### [EXERCISE INPUTS]
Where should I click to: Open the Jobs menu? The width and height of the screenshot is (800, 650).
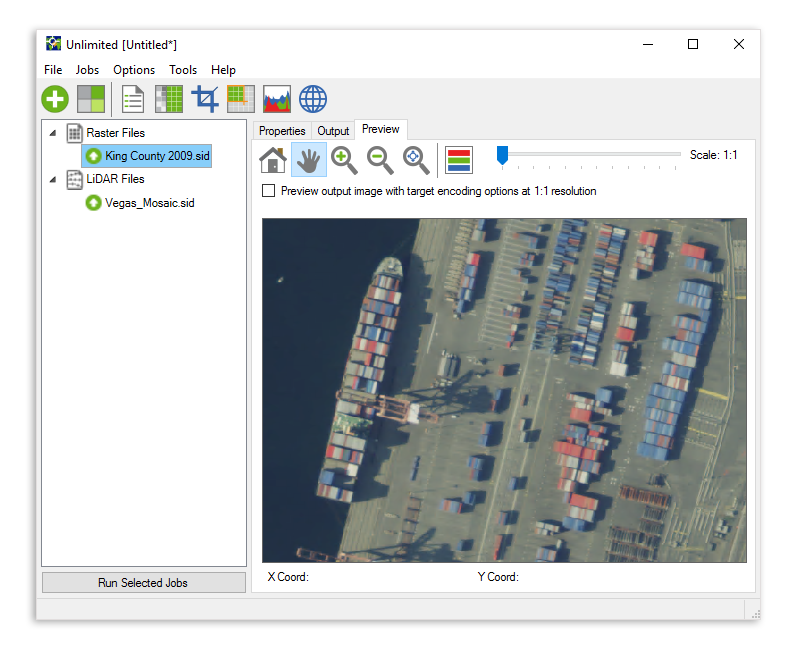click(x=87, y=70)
--
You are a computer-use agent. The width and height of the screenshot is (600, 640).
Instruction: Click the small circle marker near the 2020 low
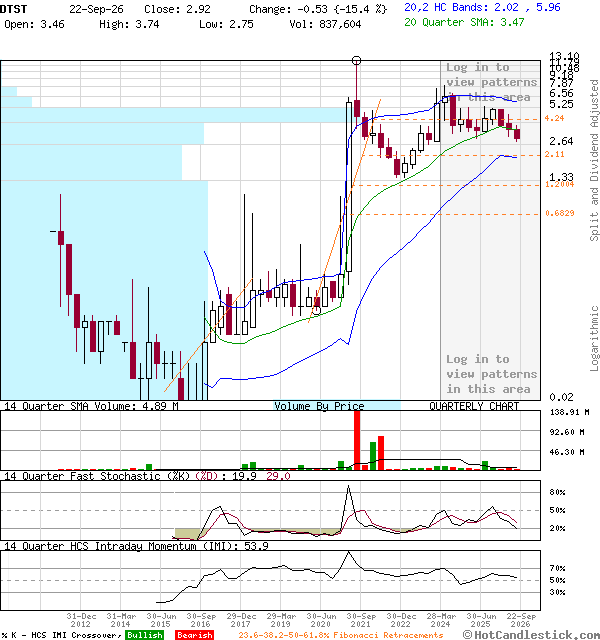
==
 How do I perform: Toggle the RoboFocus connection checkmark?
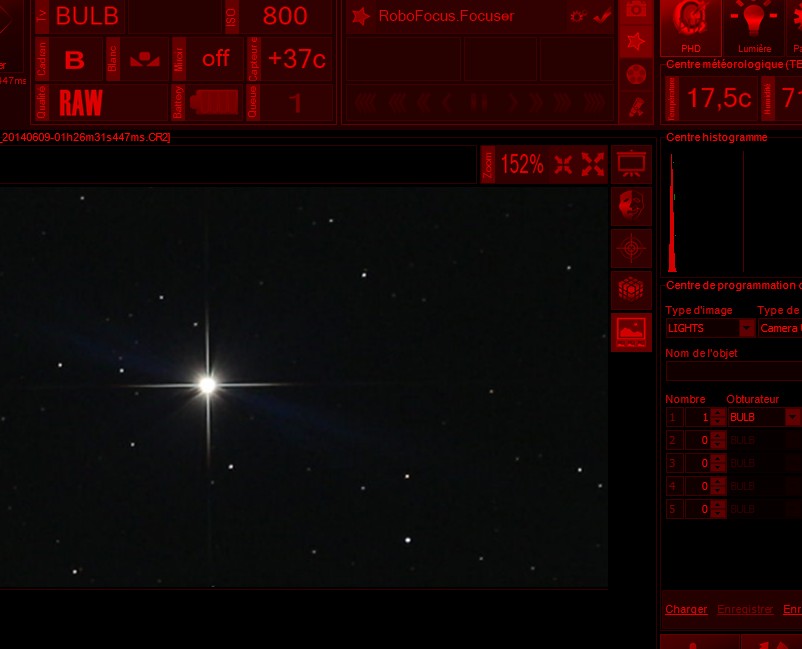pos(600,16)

### [WORK TO BE COMPLETED]
Copy out only the lines of the records above from the one with "You are a computer-use" through the one with "Instruction: Click the", exactly as they stand, both included.

### [RESULT OF THE TASK]
You are a computer-use agent. The width and height of the screenshot is (600, 640).
Instruction: Click the small circle marker near the 2020 low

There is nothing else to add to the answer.